Rifle slits and gun loops: Early colonial domestic defensive architecture in the Sydney region

The image above is of Beulah homestead, near Appin in southwest Sydney. It is important as a rare example of 1830s colonial architecture that is still in – at least for the moment before it is surrounded by new housing developments – a rural setting. But there is something intriguing about it. In an attached stone room at the rear there is a narrow window. It is carefully crafted from sandstone with a well-cut groove for an external wooden shutter. The aperture flares out at angles to create a wider window on the inside. It follows the classic features and dimensions of rifle slits – often also called loopholes, gun loops or musket loops. In the 400 odd pages of the heritage report on this historic homestead there are two words about the window; ‘possibly defensive?’.

The Vines granary 1

This image is of another stone outbuilding in the Appin area, at The Vines. It too has an embrasure, or opening in the style and dimensions of a rifle slit. In fact, I have now identified five similar features in buildings in just a few kilometres radius. It is possible, as several decades of Australian heritage studies of early colonial building have rather disinterestedly noted, that these loopholes were made for ventilation in granary structures, or were Georgian decorative features. But there is increasing circumstantial evidence at least that they may have been made for other reasons as well.

The first land grants of Dharawal land to settlers in the Appin area began in 1811. By 1816 there was a small settlement which grew throughout the 1820s. It is unclear exactly when these stone outbuildings were constructed – it seems to have been from the 1820s according to heritage studies – but it is known that outbuildings of stone were often the first structure of importance in frontier districts deep in Aboriginal land. So too, we know that in other colonies such as Jamaica, the British practice was to build domestic architecture with defensive elements. And we also know of hundreds of examples of rifle slits in frontier settings beyond Sydney.

At the height of Governor Lachlan Macquarie’s now infamous military campaigns of 1816 that resulted in the Appin Massacre there were reports of groups of several hundred Gandangarra and Dharawal warriors roaming the district, raiding farms and attacking settlers.
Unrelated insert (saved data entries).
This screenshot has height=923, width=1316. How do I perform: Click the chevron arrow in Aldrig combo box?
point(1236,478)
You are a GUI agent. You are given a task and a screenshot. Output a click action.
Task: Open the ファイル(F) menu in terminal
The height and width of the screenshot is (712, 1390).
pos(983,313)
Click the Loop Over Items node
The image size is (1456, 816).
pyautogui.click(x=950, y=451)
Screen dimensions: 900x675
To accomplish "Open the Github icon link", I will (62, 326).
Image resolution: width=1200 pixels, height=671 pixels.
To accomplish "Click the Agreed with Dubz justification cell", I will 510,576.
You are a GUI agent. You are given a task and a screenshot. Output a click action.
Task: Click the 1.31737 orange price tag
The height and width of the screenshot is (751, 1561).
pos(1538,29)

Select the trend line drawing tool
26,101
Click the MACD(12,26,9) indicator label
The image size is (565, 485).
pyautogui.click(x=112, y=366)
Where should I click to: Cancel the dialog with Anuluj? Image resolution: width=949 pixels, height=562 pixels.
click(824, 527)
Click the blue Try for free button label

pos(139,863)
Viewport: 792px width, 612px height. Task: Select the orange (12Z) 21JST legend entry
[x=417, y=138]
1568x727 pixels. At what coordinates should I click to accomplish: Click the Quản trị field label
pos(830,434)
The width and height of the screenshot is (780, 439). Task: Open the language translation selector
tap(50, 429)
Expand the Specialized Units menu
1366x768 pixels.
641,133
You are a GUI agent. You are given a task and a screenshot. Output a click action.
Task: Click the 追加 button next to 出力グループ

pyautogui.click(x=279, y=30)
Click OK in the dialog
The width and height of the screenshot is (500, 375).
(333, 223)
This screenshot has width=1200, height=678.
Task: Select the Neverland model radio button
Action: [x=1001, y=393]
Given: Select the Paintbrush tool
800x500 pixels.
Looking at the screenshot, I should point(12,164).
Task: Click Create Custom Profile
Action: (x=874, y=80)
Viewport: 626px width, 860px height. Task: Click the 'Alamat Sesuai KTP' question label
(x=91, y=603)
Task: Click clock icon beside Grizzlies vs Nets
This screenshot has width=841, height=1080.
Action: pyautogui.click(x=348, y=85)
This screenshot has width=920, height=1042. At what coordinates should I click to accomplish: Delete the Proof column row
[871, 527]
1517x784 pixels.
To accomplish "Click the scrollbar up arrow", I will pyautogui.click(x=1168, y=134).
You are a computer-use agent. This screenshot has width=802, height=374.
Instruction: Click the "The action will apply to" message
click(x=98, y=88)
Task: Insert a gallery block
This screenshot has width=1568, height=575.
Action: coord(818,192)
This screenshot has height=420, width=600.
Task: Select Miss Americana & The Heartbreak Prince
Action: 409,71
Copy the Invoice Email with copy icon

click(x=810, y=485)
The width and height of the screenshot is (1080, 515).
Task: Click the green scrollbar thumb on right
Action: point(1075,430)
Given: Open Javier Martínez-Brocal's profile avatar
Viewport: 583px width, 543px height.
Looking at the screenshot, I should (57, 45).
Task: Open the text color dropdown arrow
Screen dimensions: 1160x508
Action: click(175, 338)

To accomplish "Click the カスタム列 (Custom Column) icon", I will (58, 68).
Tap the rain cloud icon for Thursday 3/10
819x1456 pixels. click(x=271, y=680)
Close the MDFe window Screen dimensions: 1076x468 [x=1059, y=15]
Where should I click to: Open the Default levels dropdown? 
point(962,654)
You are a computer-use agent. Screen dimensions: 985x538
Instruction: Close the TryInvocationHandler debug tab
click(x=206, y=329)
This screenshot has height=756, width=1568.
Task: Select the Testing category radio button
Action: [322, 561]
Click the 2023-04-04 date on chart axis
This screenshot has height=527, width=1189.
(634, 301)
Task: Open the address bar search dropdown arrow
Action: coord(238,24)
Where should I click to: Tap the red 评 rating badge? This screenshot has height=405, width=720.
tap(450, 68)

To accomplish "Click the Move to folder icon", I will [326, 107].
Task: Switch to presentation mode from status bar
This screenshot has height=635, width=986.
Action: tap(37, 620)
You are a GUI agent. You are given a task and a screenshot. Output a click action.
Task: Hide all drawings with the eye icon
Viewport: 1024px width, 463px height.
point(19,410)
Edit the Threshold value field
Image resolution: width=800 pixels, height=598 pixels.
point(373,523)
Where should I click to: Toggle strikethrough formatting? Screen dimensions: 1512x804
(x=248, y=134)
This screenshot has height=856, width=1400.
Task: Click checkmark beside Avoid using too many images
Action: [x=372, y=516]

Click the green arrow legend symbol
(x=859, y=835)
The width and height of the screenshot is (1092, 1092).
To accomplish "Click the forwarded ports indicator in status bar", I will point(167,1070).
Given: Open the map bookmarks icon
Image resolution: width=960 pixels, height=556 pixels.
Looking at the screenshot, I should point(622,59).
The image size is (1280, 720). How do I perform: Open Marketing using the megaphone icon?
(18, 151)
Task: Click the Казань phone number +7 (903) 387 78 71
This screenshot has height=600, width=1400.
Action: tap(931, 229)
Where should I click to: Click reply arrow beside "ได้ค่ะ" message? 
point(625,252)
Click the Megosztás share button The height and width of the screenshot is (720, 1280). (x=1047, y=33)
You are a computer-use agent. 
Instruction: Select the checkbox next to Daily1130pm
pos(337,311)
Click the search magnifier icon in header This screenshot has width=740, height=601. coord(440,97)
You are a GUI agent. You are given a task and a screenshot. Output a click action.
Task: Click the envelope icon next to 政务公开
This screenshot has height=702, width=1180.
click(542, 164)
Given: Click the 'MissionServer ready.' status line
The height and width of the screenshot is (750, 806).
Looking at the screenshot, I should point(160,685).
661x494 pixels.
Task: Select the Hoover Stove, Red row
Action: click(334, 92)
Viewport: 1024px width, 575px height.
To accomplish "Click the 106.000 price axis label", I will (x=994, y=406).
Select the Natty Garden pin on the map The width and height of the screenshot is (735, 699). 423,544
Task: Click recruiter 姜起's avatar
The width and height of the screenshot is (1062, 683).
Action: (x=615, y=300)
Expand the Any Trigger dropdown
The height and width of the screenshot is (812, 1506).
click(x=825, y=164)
Between 1814 and 1816, a significant period of resistance, guerrilla warfare occurred in the area. Just after a local militia force led by Magistrate Robert Lowe had been beaten in a battle at The Razorback, settlers in the area fled as refugees from a war zone to the safety of the main settlements.

Were some of these domestic defensive structures built at the height of this period of conflict? Or were they built later, with this warfare still fresh in settlers’ minds? Were they built, like many other examples of government, military and other buildings around Sydney, with several uses in mind at the same time – securing precious grain, as well as defence against convict uprisings, bushrangers and Aboriginal attacks?

The Vines granary
A closer view of the exterior of the outbuilding identified as a granary at The Vines, Appin.
The Vines slit ext
Interior view of the Vines granary slit window showing the thick wall and angled embrasure. A 2002 Heritage Report noted of this outbuilding on The Vines at Appin (on land granted to Moses and Michael Brennan in 1816) thatthe western wall has an unusual V-shaped slit half way up the wall. While this may be a ventilation slit, its position and width has led to local suggestion that it was a fortified structure and the opening is a loophole’. The NSW heritage listing for the site notes; ‘The ruin of the granary building at North Farm is unusual in that it appears to have a loophole or gun slit in the remaining section of the western wall. Although this can’t be proven, if it is evidence of a fortified agricultural building this would be rare in a State context.’

Heritage experts versus military historians

My first thoughts about these narrow windows was to err on the side of caution, and in line with heritage opinion. So I consulted an expert, who basically said that such embrasures were a normal feature of stone/brick granaries in the Anglo-European tradition. This heritage argument runs that the inner splay of the opening assists with air movement and as most of the embrasures in the Appin district are found in granaries or store rooms, and the cultural background of the property owners led to the use of traditional English building forms, whether appropriate or not, it seems they were distinctly agricultural in function and had nothing to do with defensive architecture.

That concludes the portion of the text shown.